Children went to a schools taught by university graduates and they also learned Japanese from their parents at home. At school, students would enjoy field days, where they would participate in various activities like tug-of-war, games, and prizes. Families maintained their cultures by making food from rice, miso, shoyu, and tofu. Ofuro, Japanese baths were built in some homes Grace Eiko Thomson recalls from her book Chiru Sakura. Many gold mines in BC were idled in the 1942-45 period as they were deemed non-essential to the war effort, and the miners were moved to strategic metal copper, tungsten, mercury, lead and zinc production. Several of the mines, including Minto did not survive the enforced shutdown.

==Postwar History==
Japanese Canadians were not allowed to relocate freely until 1949, and after the relocation to the west coast or elsewhere, the town of Minto was abandoned again.

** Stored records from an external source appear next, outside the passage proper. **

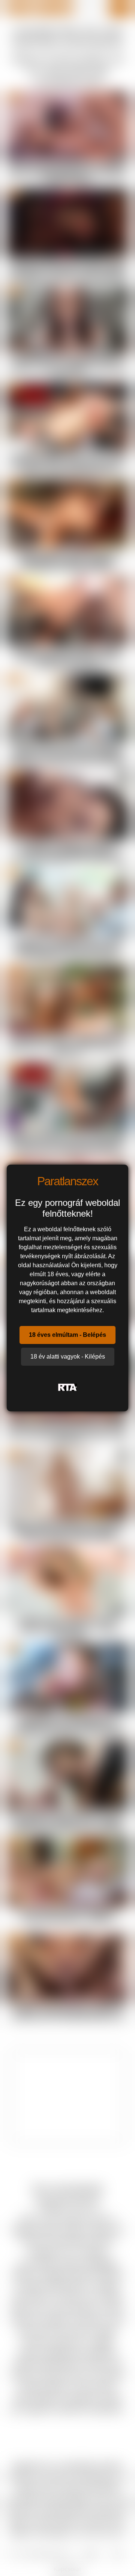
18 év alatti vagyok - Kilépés (67, 1356)
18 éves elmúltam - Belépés (67, 1335)
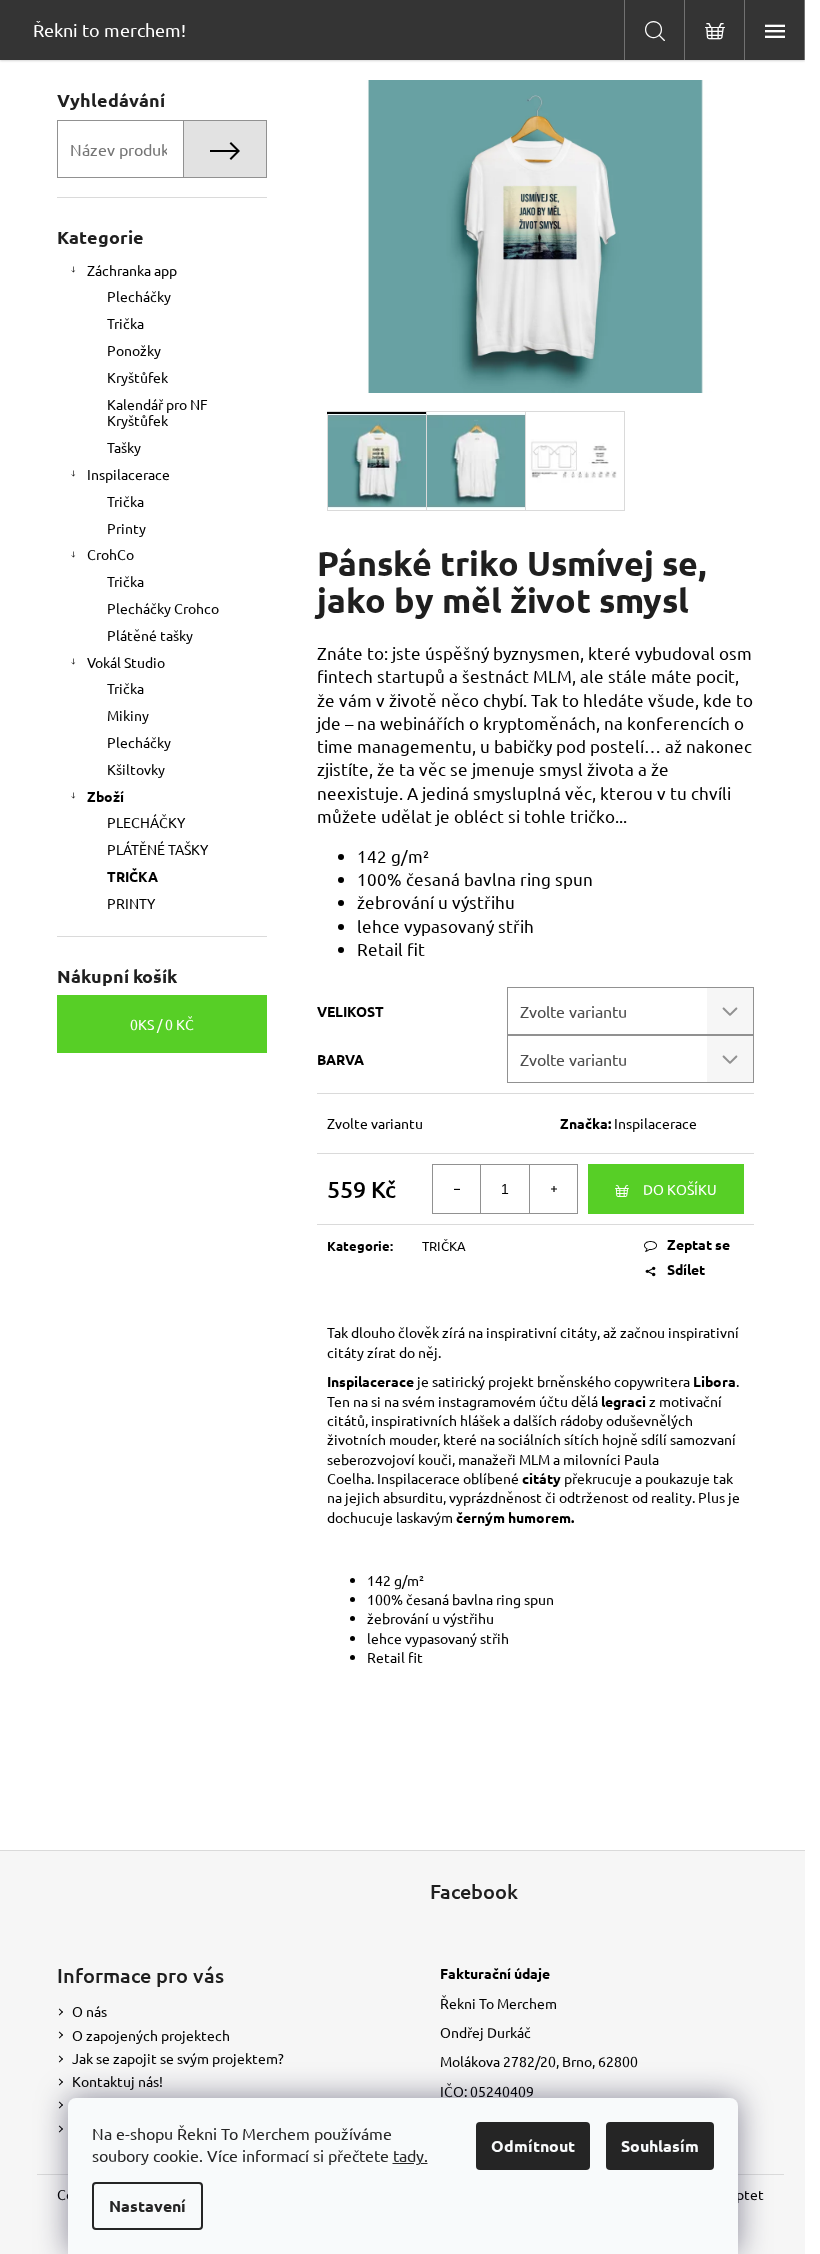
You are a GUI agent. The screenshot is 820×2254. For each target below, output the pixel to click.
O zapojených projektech (151, 2035)
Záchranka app (132, 270)
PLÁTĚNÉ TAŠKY (157, 849)
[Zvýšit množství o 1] (553, 1189)
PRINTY (131, 903)
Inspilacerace (128, 474)
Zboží (105, 796)
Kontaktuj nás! (117, 2081)
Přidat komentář (454, 1801)
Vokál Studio (126, 662)
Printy (126, 528)
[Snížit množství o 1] (457, 1189)
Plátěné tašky (150, 635)
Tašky (124, 447)
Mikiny (128, 715)
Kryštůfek (137, 377)
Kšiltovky (136, 769)
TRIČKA (132, 876)
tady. (410, 2155)
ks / (162, 1024)
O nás (89, 2011)
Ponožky (134, 350)
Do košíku (680, 1189)
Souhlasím (660, 2145)
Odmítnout (533, 2145)
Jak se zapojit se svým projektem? (178, 2058)
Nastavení (147, 2205)
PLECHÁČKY (146, 822)
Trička (125, 323)
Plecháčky (139, 296)
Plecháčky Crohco (163, 608)
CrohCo (110, 554)
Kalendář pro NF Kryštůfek (157, 412)
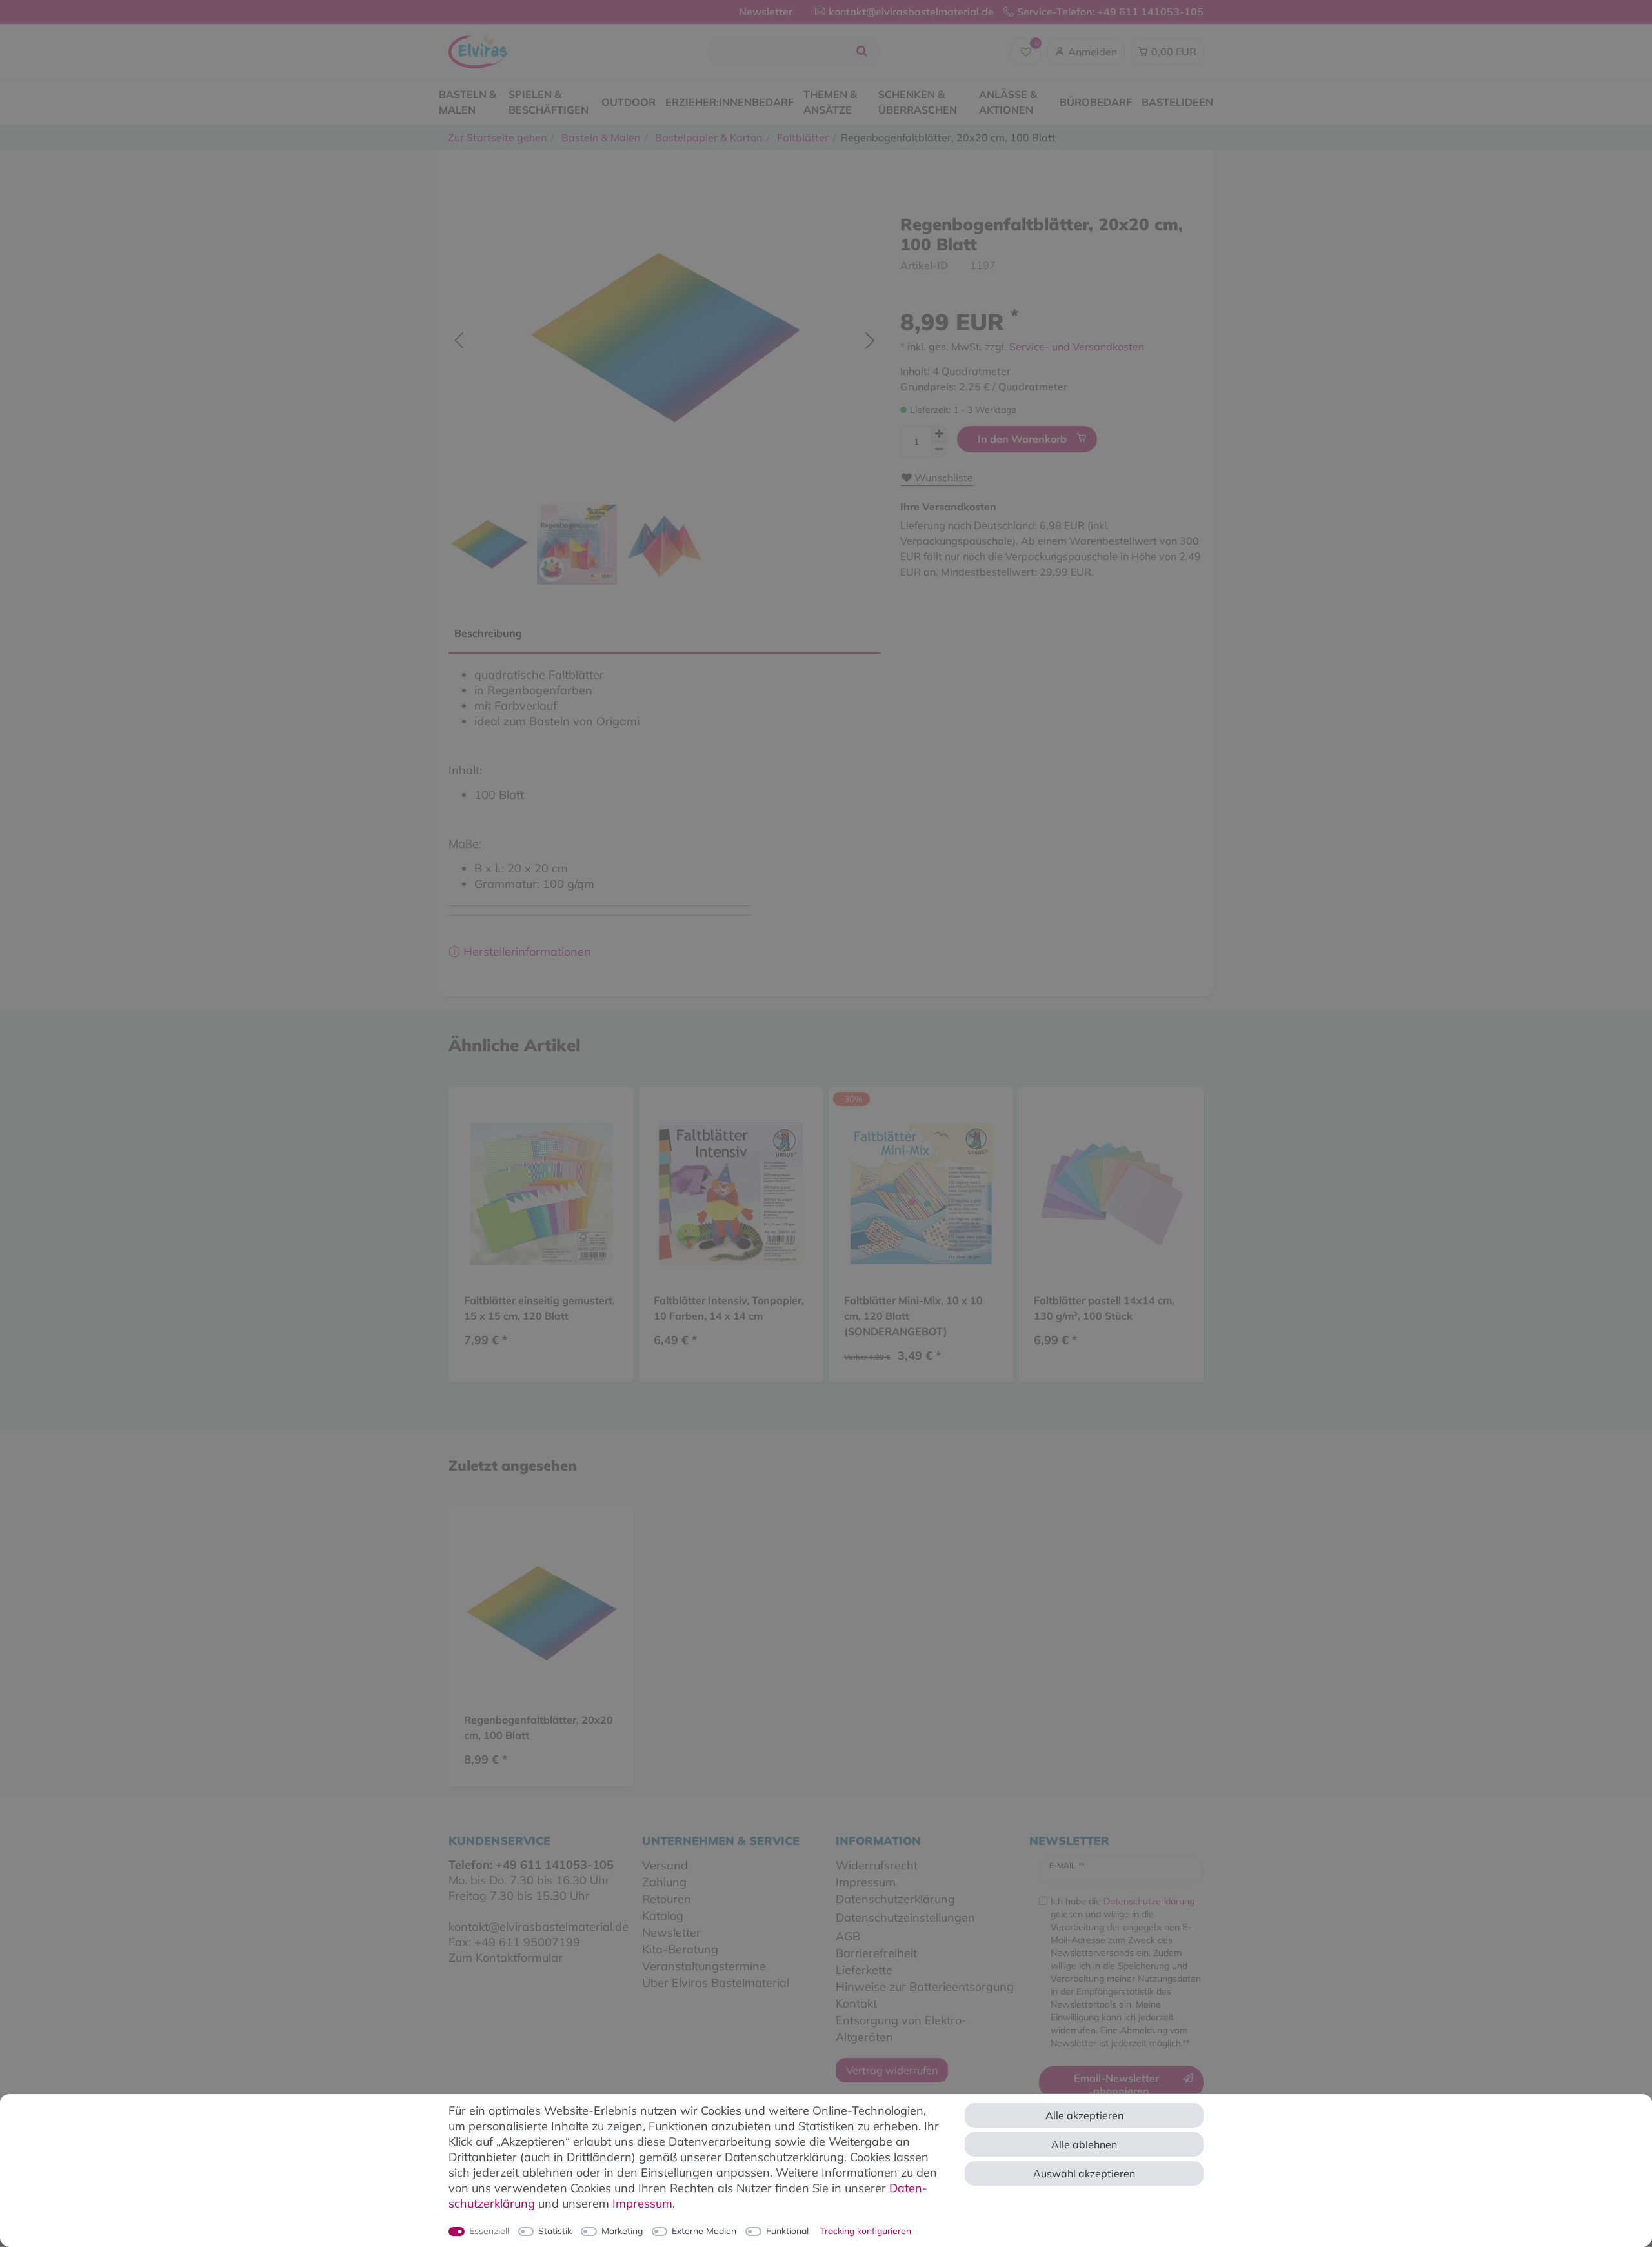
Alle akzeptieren (1084, 2115)
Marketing (622, 2231)
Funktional (787, 2231)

The town was mostly abandoned and derelict in the wake of a disastrous flash flood in 1949, although the town's hotel and bar remained open until the end. The Minto Hotel was moved before the 1951 inundation by Carpenter Lake to Gold Bridge, where it operated as the Gold Bridge Hotel until burning down (a newer modern building stands on the site). At the site of Minto, there is a public campground and picnic site on the alluvial fan of Gun Creek, which is on higher ground than the old townsite. At low water, Minto's old street grid and some building foundations can still be seen, as well as the roadbed of the original Bridge River Road.

Finally, in 1958, the damming of the Bridge River by BC Hydro to create Carpenter Lake wiped out the town of Minto and erased all physical history of the internment site.

=="Cascadia Burn"==
In recent years, the Gun Creek Campground has been the site of an art and performance festival modelled on the famous Burning Man event in Nevada. The 2013 incarnation of the event drew 60 participants, began on June 16 and ran through until the summer solstice, where the central art installation "Baboon Robot" was burned as the event's finale.